They clung to each other, desperate in their loneliness and
bewilderment. Time slipped away unnoticed, leaving them discreetly to
their vital communion. Their mutual search and discovery. Soon they
would continue their circular journey, but for now they belonged at
that place at that moment; bliss in the abyss.
: E I G H T :
season
As darkness fell, a faint chill roamed the air, and they started back
to the car. They paused momentarily to collect the discarded shirt, and
walked wearily to the roadside. They climbed into the car, and Robert
put some calming music; Albinoni's Adagio. Enwrapped in dolorous
memory, the melody dwelt directly in their hearts. Robert repeated his
apology from earlier on. Maisie smile at him, sweet and wistful.
"I needed to be told." She turned to face the fading verge. "I don't
want to be ignorant for the rest of my life. If I have been rejected by
my faith, then it is better that I reject it also. I need to be guided,
and," she turned to face Robert. "And I hope that you will guide
me."
Robert smiled, and gave a laugh which sounded almost happy.
"I'll be your guide as long as you be my guide." They both laughed,
and as the piece of music came to an end, he put on something
happier.
They drove on.
As their journey progressed, the confusion began naturally to
dissipate. They both recognised their ignorance, but they were not
afraid to teach themselves. They felt unhurried in each other's
company, unafraid to project their incipient thoughts. Several hours
into their continued progress, Robert turned silently to face Maisie.

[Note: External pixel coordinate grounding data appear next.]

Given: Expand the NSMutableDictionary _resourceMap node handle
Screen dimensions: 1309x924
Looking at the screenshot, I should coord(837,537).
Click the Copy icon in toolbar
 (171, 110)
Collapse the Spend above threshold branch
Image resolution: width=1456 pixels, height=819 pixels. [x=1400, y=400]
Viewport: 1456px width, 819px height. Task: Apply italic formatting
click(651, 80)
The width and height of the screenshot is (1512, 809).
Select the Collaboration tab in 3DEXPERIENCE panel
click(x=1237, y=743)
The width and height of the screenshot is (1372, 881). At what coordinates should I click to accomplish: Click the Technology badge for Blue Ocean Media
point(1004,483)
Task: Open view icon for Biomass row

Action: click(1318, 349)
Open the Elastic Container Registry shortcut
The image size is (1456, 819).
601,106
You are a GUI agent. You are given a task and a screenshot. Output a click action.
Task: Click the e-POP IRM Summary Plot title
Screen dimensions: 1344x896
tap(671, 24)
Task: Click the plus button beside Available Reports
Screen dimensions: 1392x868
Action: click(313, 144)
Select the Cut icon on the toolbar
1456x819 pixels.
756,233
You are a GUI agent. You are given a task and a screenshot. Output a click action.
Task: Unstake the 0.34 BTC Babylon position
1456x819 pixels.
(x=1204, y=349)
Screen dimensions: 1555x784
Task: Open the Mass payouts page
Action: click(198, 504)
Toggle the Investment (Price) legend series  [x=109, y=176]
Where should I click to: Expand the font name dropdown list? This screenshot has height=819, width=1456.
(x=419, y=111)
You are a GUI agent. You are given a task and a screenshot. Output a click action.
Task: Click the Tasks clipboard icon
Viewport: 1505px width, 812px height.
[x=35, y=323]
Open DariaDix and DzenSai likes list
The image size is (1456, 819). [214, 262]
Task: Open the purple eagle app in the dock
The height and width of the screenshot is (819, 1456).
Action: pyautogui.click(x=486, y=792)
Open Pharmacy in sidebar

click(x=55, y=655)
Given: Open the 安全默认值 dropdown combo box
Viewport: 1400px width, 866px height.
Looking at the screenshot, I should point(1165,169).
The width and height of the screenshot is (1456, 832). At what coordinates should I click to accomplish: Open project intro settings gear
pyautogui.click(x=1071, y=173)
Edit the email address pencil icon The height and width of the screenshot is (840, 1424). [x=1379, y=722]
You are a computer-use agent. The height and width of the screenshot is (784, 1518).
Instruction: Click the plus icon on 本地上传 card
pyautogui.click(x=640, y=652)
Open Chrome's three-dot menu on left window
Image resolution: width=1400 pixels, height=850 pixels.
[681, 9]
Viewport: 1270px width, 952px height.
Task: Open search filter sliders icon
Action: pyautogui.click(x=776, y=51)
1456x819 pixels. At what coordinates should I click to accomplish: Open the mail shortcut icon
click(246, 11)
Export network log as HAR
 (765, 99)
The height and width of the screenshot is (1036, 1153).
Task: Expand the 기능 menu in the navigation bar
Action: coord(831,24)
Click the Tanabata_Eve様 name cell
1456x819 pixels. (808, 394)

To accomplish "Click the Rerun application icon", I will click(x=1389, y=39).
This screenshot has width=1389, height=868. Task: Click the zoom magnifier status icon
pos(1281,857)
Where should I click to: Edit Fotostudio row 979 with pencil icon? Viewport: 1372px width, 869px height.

He lingered over her beautiful rounded face, white and burnished, like
an exquisite star. Her bambino eyes, pure and so dark so that their
shine lost itself within its own solitude. He so desperately wanted to
reach out and stroke the soft creature. The shivers passing through his
body jerked harmoniously along his attenuated tendons, sending a
poignant message to his brain. "We are Universal," he whispered to her.
As she gazed at him, nervousness washed through him. He looked sharply
into the road ahead, his cheeks reddening with restlessness. She asked
him to repeat.
"We are Universal," he restated.
"I know what you mean. Religion sometimes sails so close to the
truth."
"Yet always steers perversely towards controlling the believers,"
Robert added. "There is no god figure. We are all part of the Universal
Force; the consciousness that never ceases to Be. We are so afraid to
face ourselves and our thoughts that we feel the need to instil a
patriarch to govern us and answer to. I answer to no-one but
myself."
Maisie laughed in agreement.
"So we live forever."
"Eternally," Robert replied, laughing also. Then a click and they
gazed into each other's eyes. Hers large and sensual, his deep and
loving. They held each other internally, replacing vision with
solicitude. Too much they thought, too much for our fragile minds to
breed.
The dark red sky began to lighten when they decided to stop and rest.
They found an old barn like the barn by which they discovered each
other, and surrendered themselves to the simple pleasure of sleep.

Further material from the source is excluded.